Holyoake, Thomas

, son of the preceding, was born in 1616 at Stony-Thorp near Southam in Warwickshire, and educated in grammar learning under Mr. White at Coventry; from whence he was sent in Michaelmas term 1632, at the age of sixteen years, to Queen’s college in Oxford, where he took the degree of bachelor of arts July 5, 1636, and that of master, May 16, 1639, and became chaplain of the college. In the beginning of the civil wars, when Oxford became the seat of king Charles, and was garrisoned for his use, he was put into commission, for a captain of a foot company, consisting mostly of scholars. In this post he did great service, and had the degree of doctor of divinity conferred upon him by the favour of his majesty, though no such matter occurs in the public register of the university, which was then sometimes neglected. After the surrender of the garrison of Oxford to the parliament, he, by the name of Thomas Holyoke, without the addition of master of arts, bachelor or doctor of divinity, obtained a licence from the university to practise physic, and settling in his own country, he practised with good success till the Restoration in 1660, in which year Thomas lord Leigh, baron of Stone Leigh in Warwickshire, presented him to the rectory of Whitnash near Warwick.
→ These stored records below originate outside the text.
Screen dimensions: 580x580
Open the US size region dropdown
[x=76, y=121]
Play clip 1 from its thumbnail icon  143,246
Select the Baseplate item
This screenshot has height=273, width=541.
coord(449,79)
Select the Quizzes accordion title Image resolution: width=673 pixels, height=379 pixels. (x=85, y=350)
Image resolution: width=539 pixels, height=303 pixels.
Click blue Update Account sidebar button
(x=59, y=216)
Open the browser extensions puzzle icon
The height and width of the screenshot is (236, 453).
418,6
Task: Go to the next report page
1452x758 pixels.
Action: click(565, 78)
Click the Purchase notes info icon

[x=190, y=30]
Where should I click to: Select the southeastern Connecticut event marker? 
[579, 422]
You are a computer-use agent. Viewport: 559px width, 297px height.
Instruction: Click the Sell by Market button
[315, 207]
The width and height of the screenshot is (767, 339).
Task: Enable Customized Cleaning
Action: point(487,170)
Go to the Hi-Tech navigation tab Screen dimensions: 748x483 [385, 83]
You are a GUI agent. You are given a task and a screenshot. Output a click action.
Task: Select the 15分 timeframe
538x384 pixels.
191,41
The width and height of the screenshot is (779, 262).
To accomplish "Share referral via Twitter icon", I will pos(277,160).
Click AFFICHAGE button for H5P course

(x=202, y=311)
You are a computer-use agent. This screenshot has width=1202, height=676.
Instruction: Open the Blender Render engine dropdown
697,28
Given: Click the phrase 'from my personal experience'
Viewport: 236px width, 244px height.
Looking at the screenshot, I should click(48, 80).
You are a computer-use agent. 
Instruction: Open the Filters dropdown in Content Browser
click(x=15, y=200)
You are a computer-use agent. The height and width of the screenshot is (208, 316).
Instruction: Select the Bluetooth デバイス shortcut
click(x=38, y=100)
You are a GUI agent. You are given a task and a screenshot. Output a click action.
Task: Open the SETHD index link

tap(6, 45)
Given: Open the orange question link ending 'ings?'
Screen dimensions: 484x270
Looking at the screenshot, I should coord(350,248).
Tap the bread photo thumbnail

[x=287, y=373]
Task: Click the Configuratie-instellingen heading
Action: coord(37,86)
He was soon after made prebendary of the collegiate church of Wolverhampton tn Staffordshire. In 1674 Robert lord Brook conferred upon him the donative of Breamour in Hampshire (which he had by the marriage of his lady), worth about two hundred pounds per annum; but, before he had enjoyed it a year, he died of a fever, June 10, 1675. His body was interred near that of his father in the church of St. Mary in Warwick. His Dictionary was published after his death in 1677, in fol. and, | as Wood says, “is made upon the foundation laid by his father.” Before k are two epistles, one by the author’s son, Charles Holyoake of the Inner Temple, dedicating the work to lord Brooke, and another by Dr. Barlow, bishop of Lincoln, which contains many particulars of the work and its author. He had another son, the Rev. Henry Holyoake, who was for forty years master of Rugby school in Warwickshire, and died in 1731. 1


Ath. Ox. vol. II, Gen. Dict. —Gent. Mag. vol. I.